Inseguridad: 20% de los porteños considera comprar un arma

Son datos del Observatorio Gente en Movimiento, coordinado por la periodista y diputada Gisela Marziotta.

El 70 por ciento de los porteños cree que una mejora en el sistema de seguridad de la provincia de Buenos Aires mejoraría la situación de la inseguridad en la Ciudad de Buenos Aires, y el 50 por ciento considera que la inseguridad aumentó en los últimos tres meses, según indican los últimos datos del Observatorio Gente en Movimiento, coordinado por la periodista y diputada Gisela Marziotta.

El nuevo informe aborda las principales preocupaciones de los habitantes de CABA y muestra cómo evolucionaron en los últimos meses. En este sentido, en septiembre la inseguridad fue destacada como uno de los problemas más urgentes para los porteños y está prácticamente a la altura de la preocupación por la salud que, al decretarse la cuarentena, a fines de marzo, era la principal preocupación de los vecinos y vecinas.

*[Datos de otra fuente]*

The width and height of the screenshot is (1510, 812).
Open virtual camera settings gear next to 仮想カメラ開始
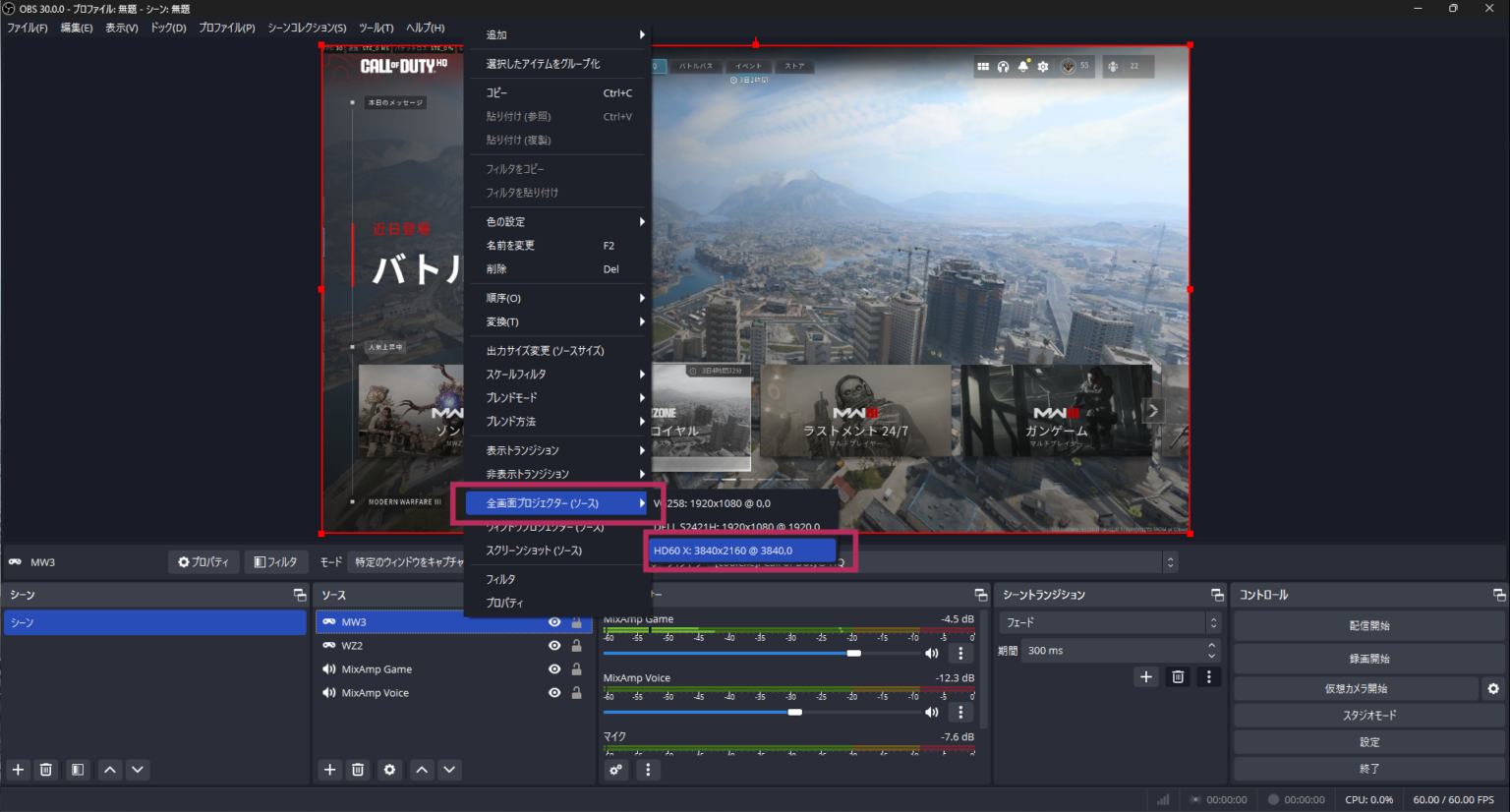(x=1494, y=688)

Según el informe, en abril la salud era el tema prioritario para el 40 por ciento de los porteños, pero en septiembre la tendencia bajó al 29 por ciento. La seguridad, en cambio, fue considerada como tema prioritario para el 25 por ciento en septiembre, cuando en abril lo había sido solo para el siete por ciento. Esto tiene que ver con que la mitad de los porteños afirma que la inseguridad aumentó durante los últimos meses, mientras que para el 37 por ciento se mantuvo igual, y solo el seis por ciento cree que disminuyó. Ante la creciente preocupación, un 20 por ciento considera tener un arma en la casa y un 17 por ciento se ha organizado junto a sus vecinos o posee algún tipo de alarma colectiva.

El tema de educación mostró una tendencia similar: al principio de la cuarentena era prioritario para un cuatro por ciento de los porteños y ahora lo es para un 14 por ciento. En relación con la propuesta del Gobierno de la Ciudad de armar encuentros con estudiantes en espacios abiertos, el 60 por ciento afirmó que preferiría no mandar a sus hijos a la escuela y esperaría hasta el año que viene para hacerlo. Solo el 33 por ciento de los padres afirmó que mandaría a sus hijos en tal caso.

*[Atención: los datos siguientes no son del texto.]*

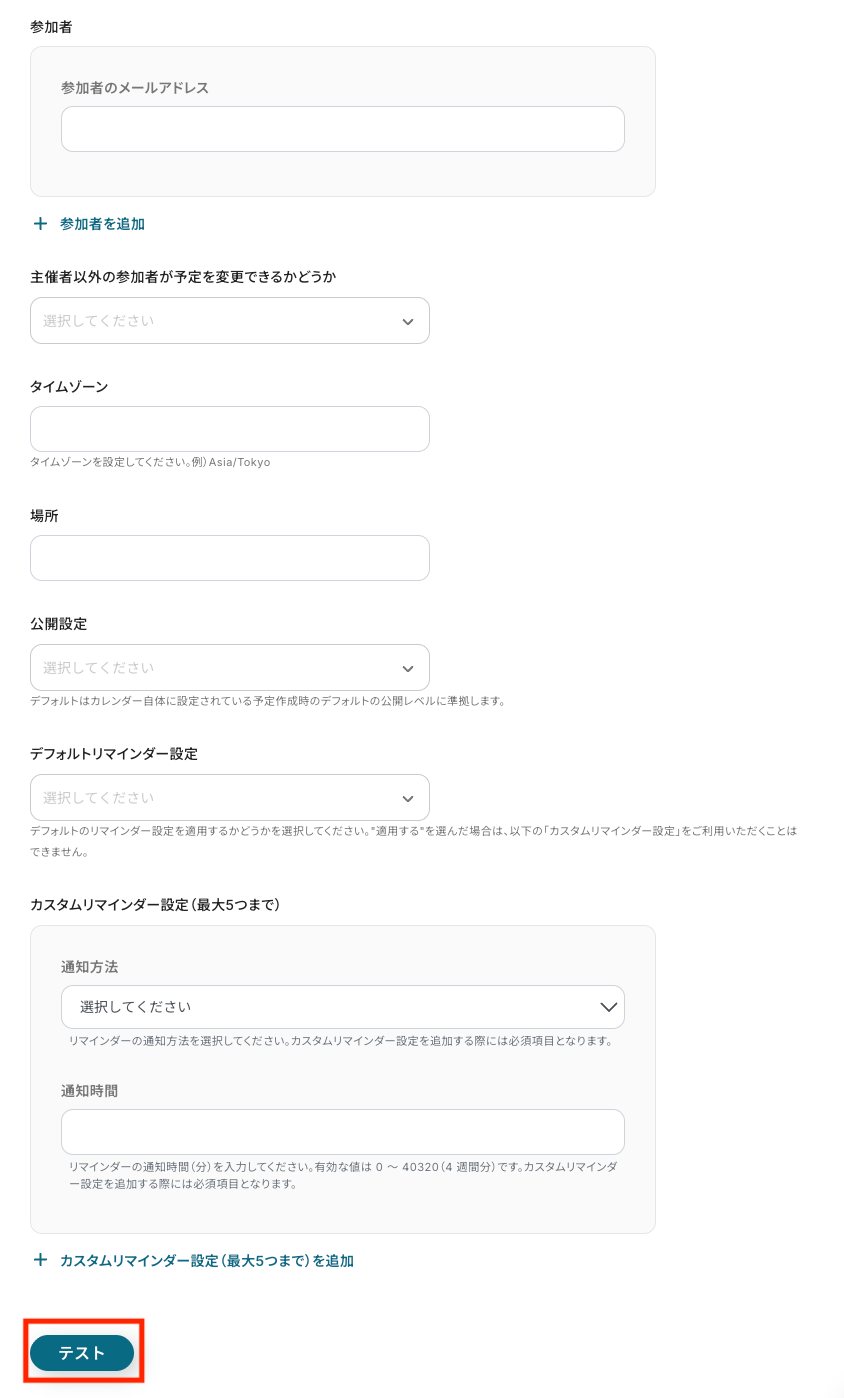Click カスタムリマインダー設定(最大5つまで)を追加 link text

click(207, 1261)
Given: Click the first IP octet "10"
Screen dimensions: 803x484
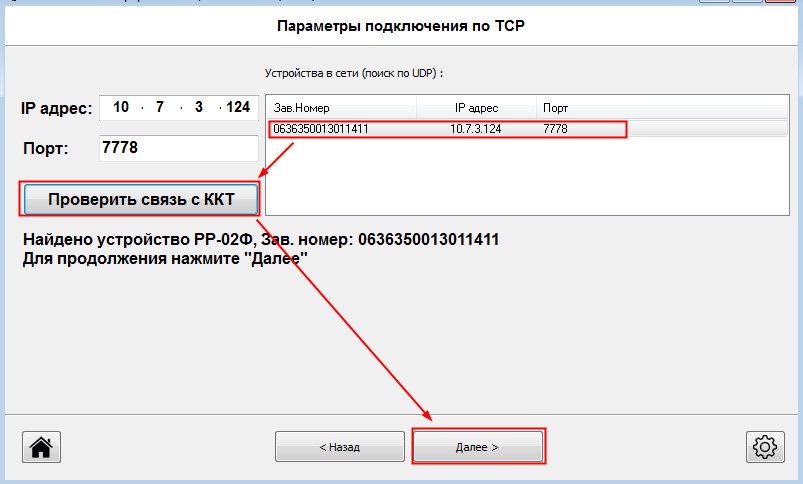Looking at the screenshot, I should click(121, 108).
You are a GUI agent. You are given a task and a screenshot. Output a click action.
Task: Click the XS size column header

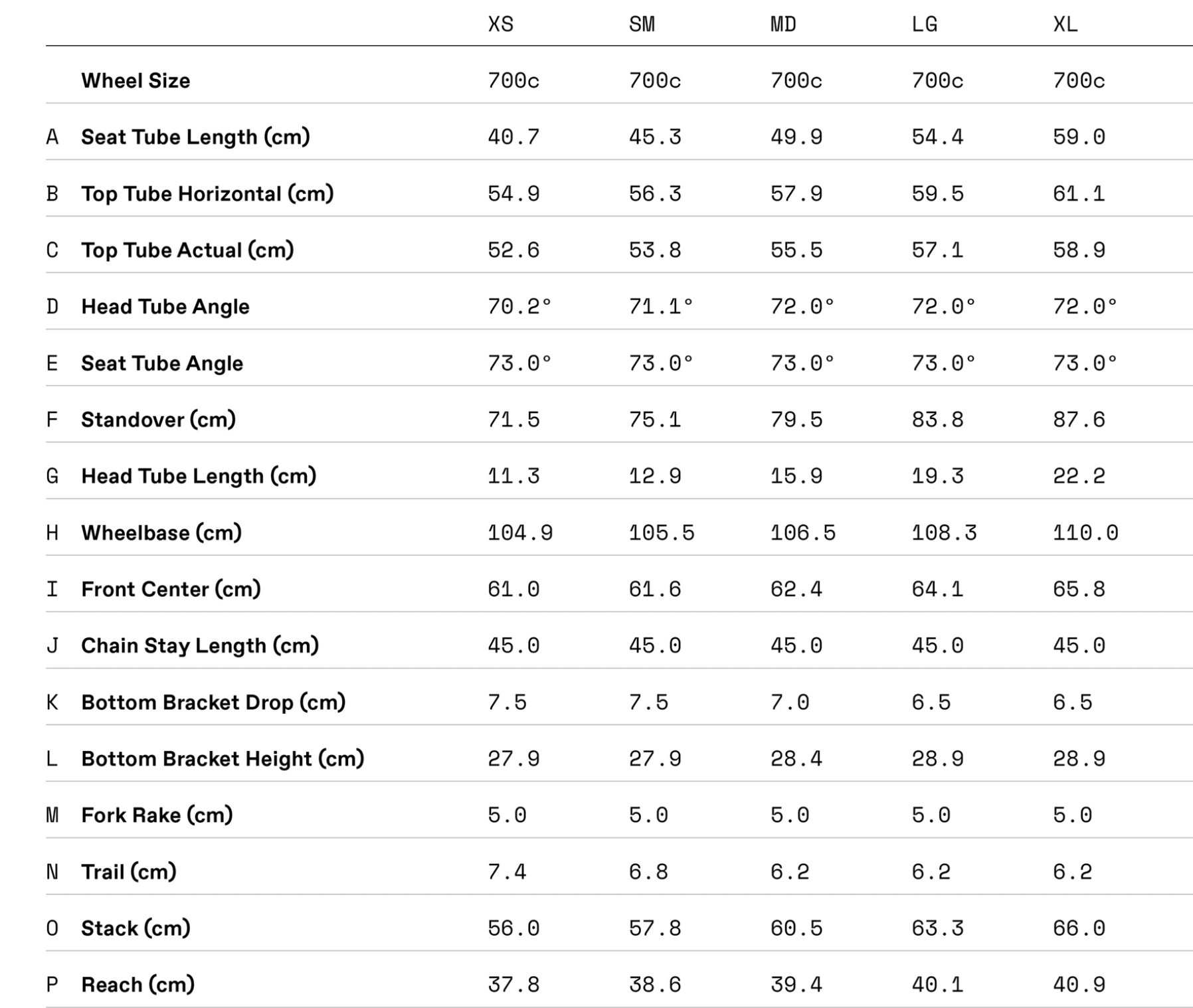coord(500,25)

Esto puede vincularse al mayor temor al contagio que mostraron los nuevos resultados: en junio un 54 por ciento de las personas consultadas temía contagiarse de Covid-19 y en septiembre la cifra aumentó al 76 por ciento. Al principio del mencionado período el 43 por ciento afirmaba no tener miedo al contagio, cifra que descendió al 23 por ciento.

Por otro lado, el 60 por ciento de los padres afirmaron que piensan reducir gastos en educación. Desde julio se mantiene la propensión de un 33 por ciento de los padres con hijos en escuelas de gestión privada a cambiarlos a instituciones más económicas, y de un 27 por ciento a cambiarlos a escuelas públicas. Esto implicaría un fuerte aumento en la demanda para estas últimas, en un contexto en el que la falta de vacantes va en aumento y perjudica hoy a unos 25 mil chicos.

Algo similar ocurre en cuanto a la salud. El informe revela que el 37 por ciento de los usuarios del sistema de salud privado está considerando comenzar a asistir a la salud pública. La situación económica también impacta en los inquilinos. En septiembre, el 49 por ciento de las personas consultadas no sabe si podrá pagar el próximo alquiler y el 33 por ciento tiene la certeza de que no podrá hacerlo.

El acceso a internet es otra de las variables relacionadas al tema de educación que fue contemplado por el Observatorio. El 52 por ciento de los porteños dice tener una conexión a internet “adecuada” para estudiar o trabajar, mientras que el 33 por ciento considera que su conectividad es “insuficiente” y el ocho por ciento “nula”. También se consideró este aspecto desde la perspectiva del trabajo: el 43 por ciento de los consultados afirmó que sus empleadores no les brindaron los elementos necesarios para realizar sus trabajos, el 35 por ciento aseguró que sí, y el 22 por ciento no lo sabe. Entre quienes dijeron que no les brindaban herramientas, se destacó en un 37 la falta de elementos informáticos, en un 21 por ciento la falta de conectividad y en un 18 por ciento la falta horarios claros de trabajo.